Indicó que entre el 2011 y 2014 el porcentaje de personas que accedieron a una cuenta bancaria pasó del 21% al 29%, “aunque todavía hay mucho más para lograr el acceso universal”.

“El Perú tiene un entorno legal, regulatorio y político muy favorable para la inclusión financiera, han logrado eso, pero ahora el desafío es lograr que el uso o acceso se amplíe o expanda mas rápido”, manifestó a la agencia Andina.

Dijo que el gobierno peruano debe promover mayor acceso de la oferta del sector privado hacia los segmentos no atendidos por la tecnología, para que estos puedan usar mecanismos digitales, a través de los teléfonos, puntos de acceso y las propias sucursales.

“Ahora se busca transferir todo método de pago del Gobierno a las personas, de efectivo a una forma electrónica a las cuentas, entonces, en vez de tener que ir a recibir efectivo, las personas pueden recibir de forma conveniente por teléfono o tarjeta pueden ir a la tienda y retirar el dinero”, aclaró.

Asimismo, dijo que será posible acceder a los ahorros, seguros, pensiones o incluso algún crédito, es decir, “acceso a servicios diversos”.

Prioridad.
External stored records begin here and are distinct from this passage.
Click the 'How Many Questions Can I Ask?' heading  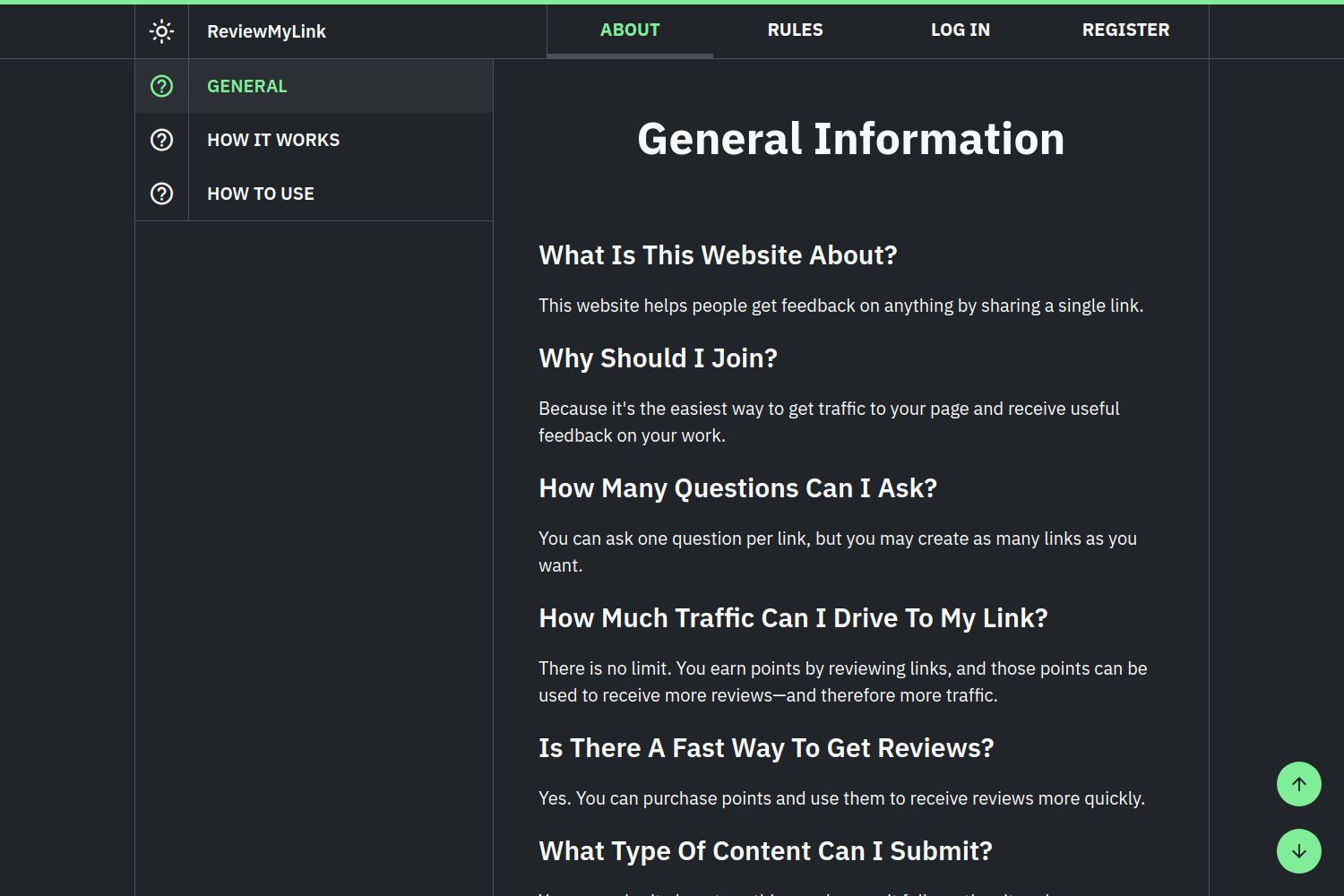pyautogui.click(x=737, y=488)
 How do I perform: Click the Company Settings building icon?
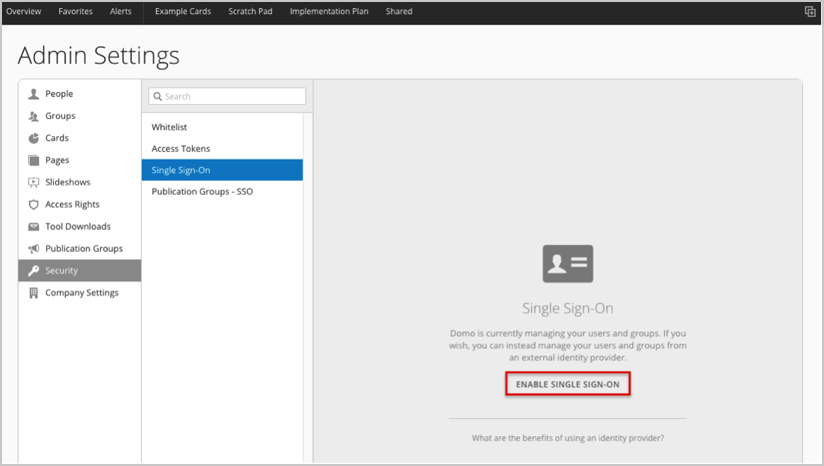tap(34, 293)
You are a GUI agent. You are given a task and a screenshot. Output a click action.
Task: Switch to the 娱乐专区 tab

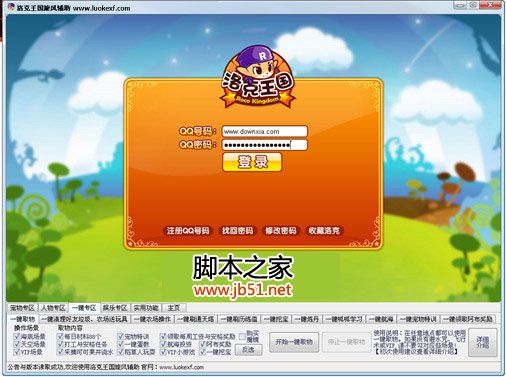click(x=115, y=308)
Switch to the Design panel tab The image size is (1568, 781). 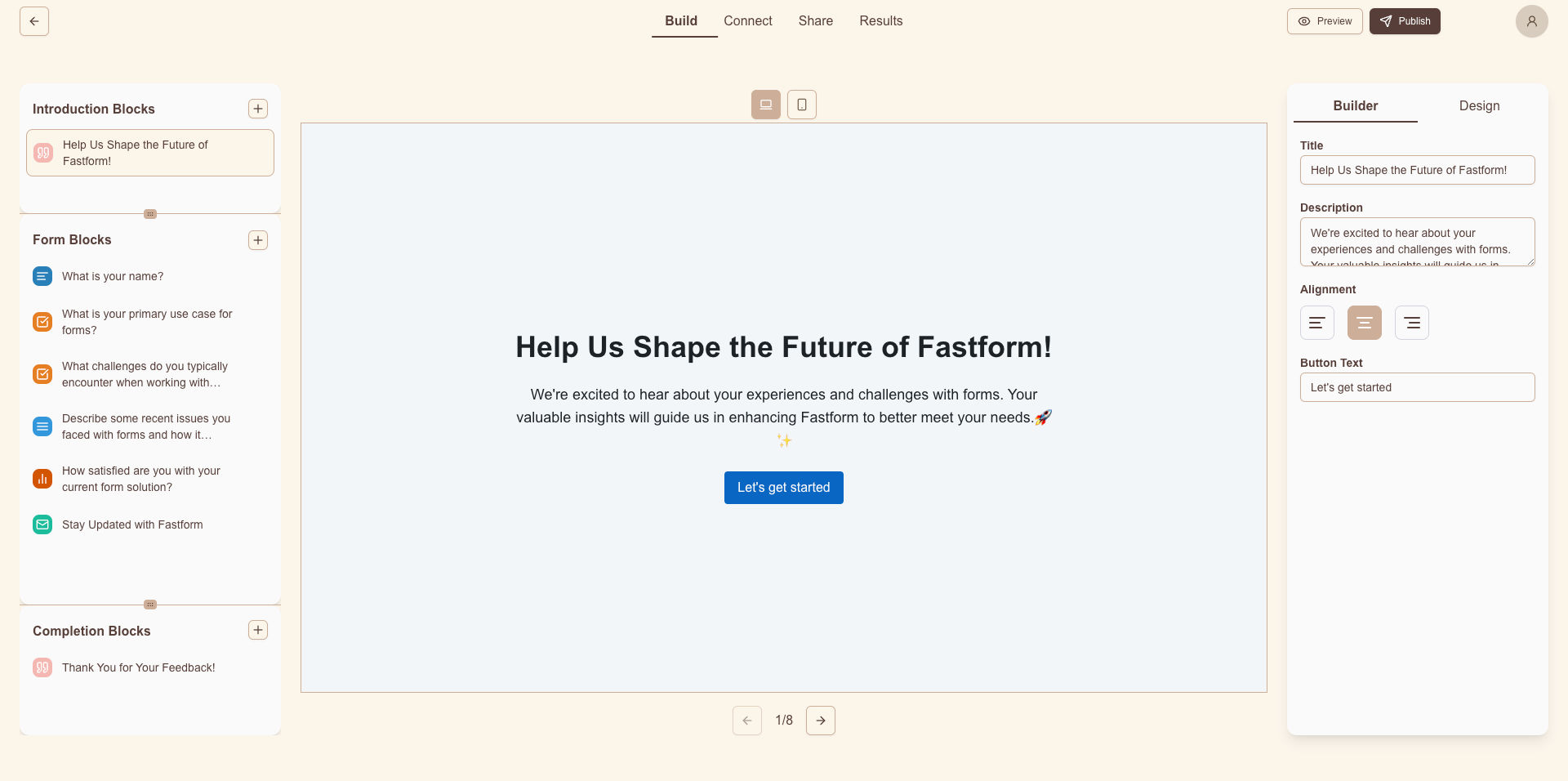click(x=1479, y=106)
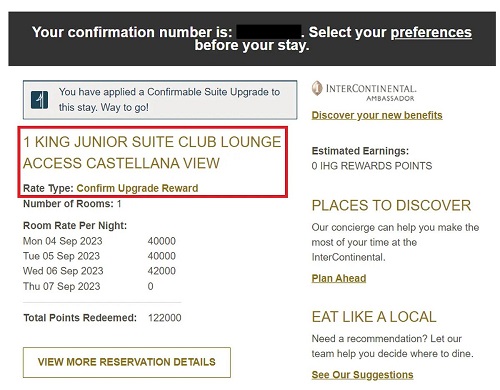The width and height of the screenshot is (500, 390).
Task: Click the redacted confirmation number
Action: coord(269,32)
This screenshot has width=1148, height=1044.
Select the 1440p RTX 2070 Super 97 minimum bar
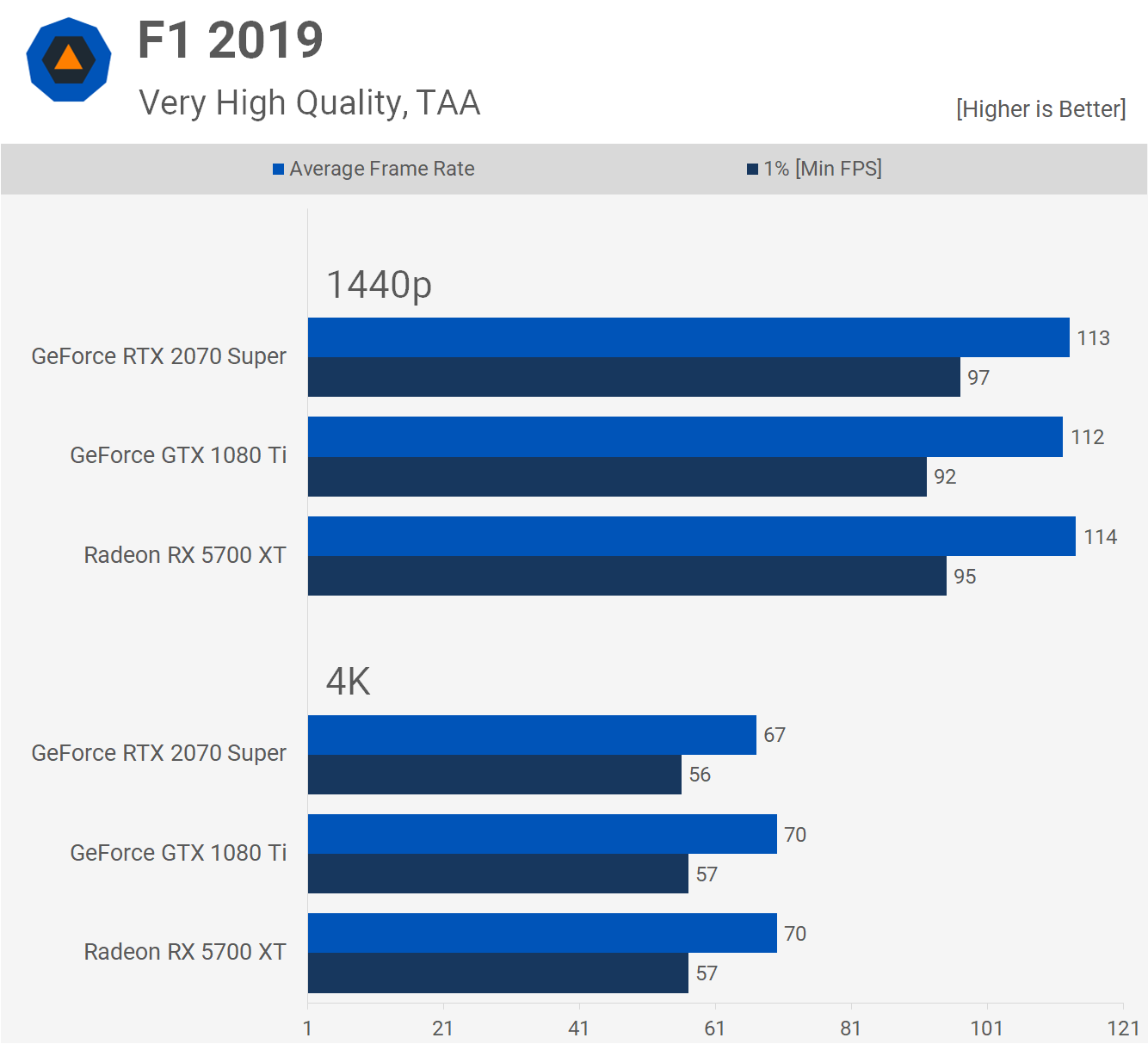[x=633, y=377]
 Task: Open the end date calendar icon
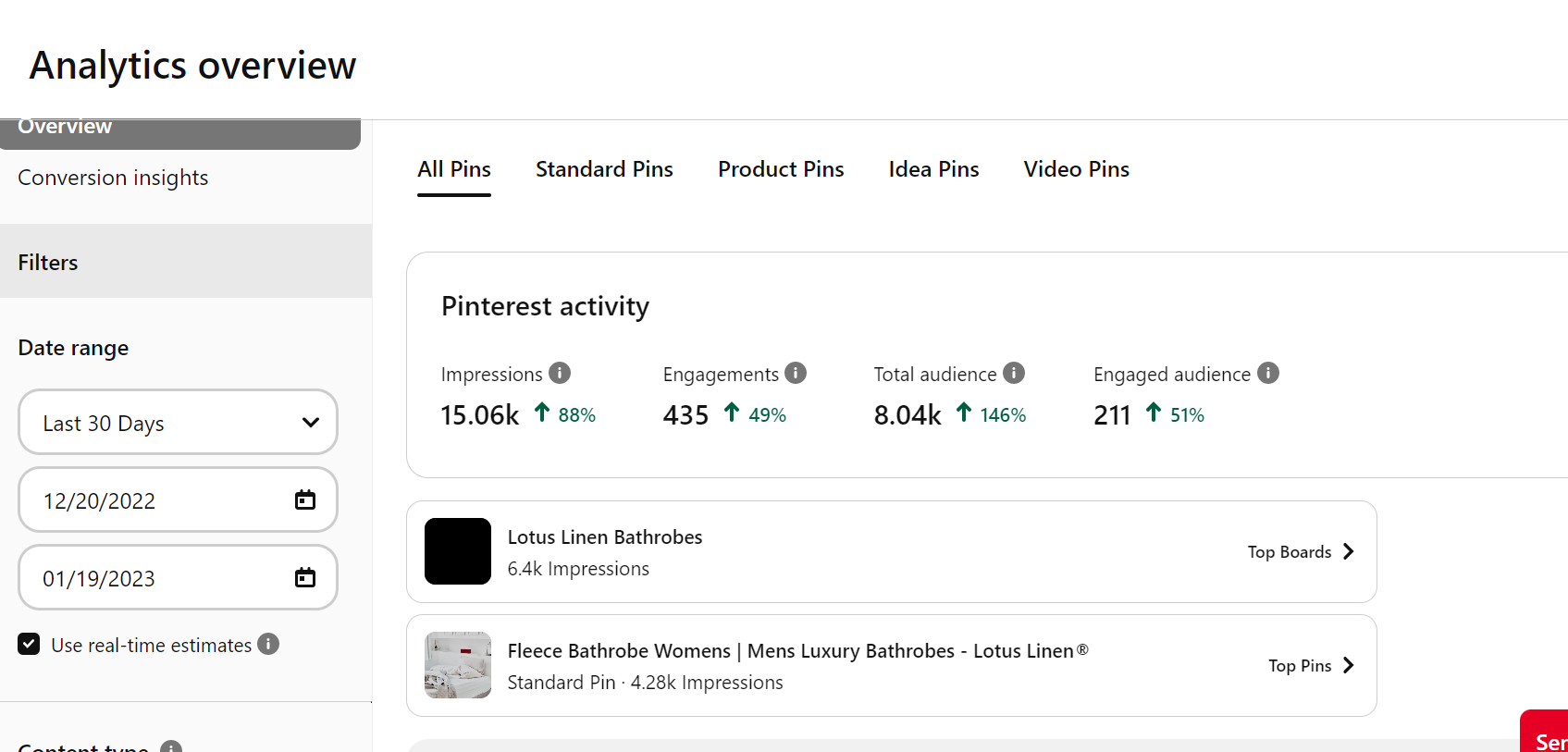pyautogui.click(x=305, y=578)
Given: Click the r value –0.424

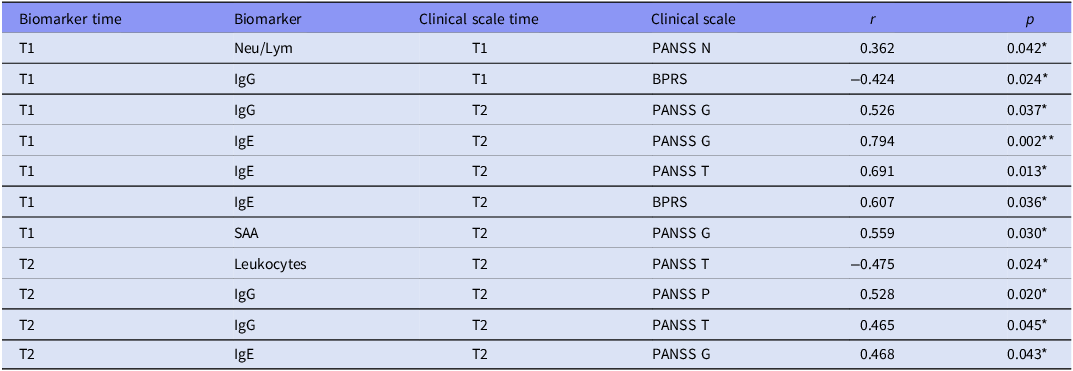Looking at the screenshot, I should coord(872,80).
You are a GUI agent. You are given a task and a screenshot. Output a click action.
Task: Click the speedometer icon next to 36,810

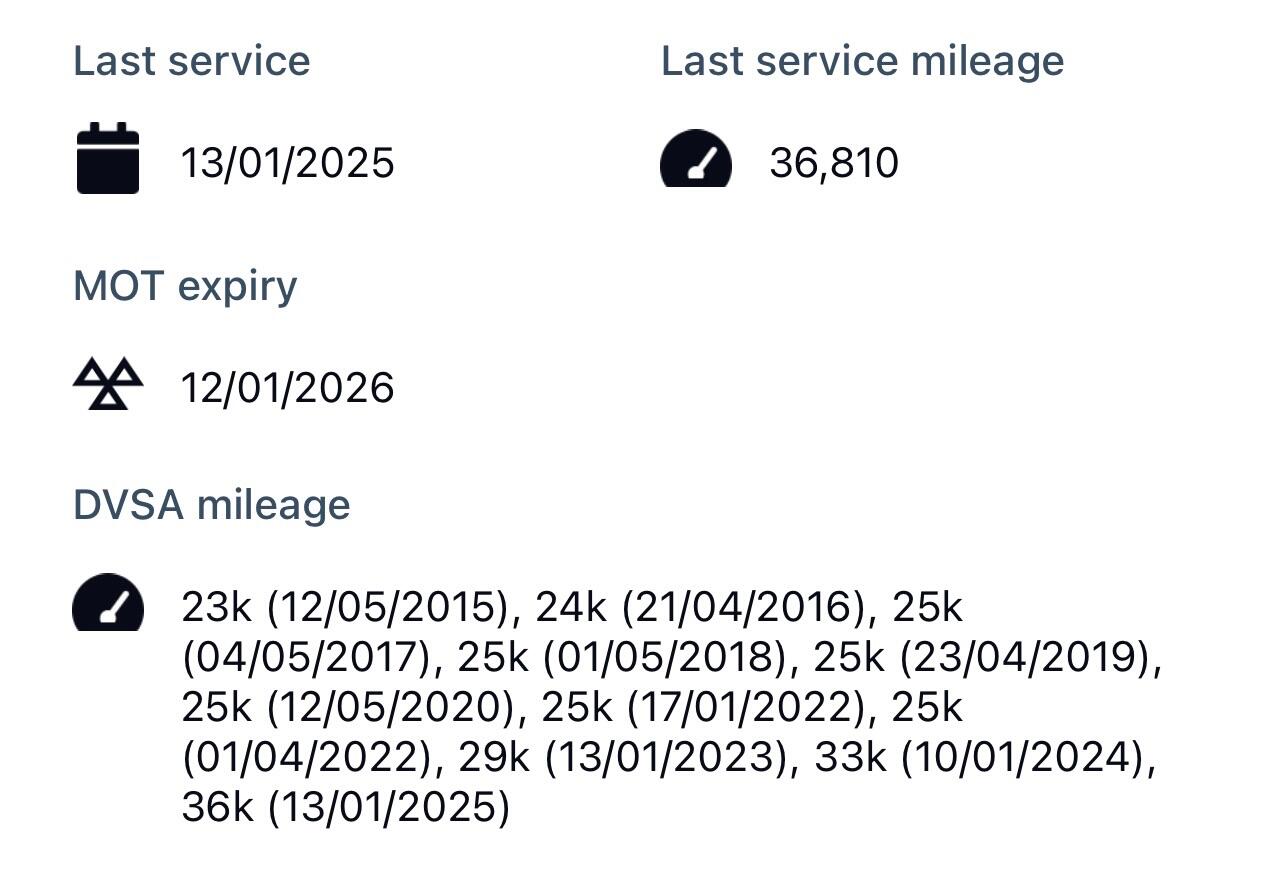pos(696,160)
Sostuvo que para el Banco Mundial la inclusión financiera es una de las áreas de prioridad, siendo una de los objetivos lograr a nivel mundial, el acceso universal al servicio financiero para el 2020.

“En cinco años nuestra meta y visión es que todos los adultos que quieran acceder a servicios financieras lo puedan hacer, a nivel de Perú estamos apoyando a las autoridades para preparar una estrategia de inclusión financiera, así como en otros 25 países más”, refirió.

Dijo que algunos países están generando reformas legales y desarrollando políticas institucionales, con la finalidad de incentivar el sector privado e introducir mecanismos y productos para que la población pueda acceder a los servicios financieros.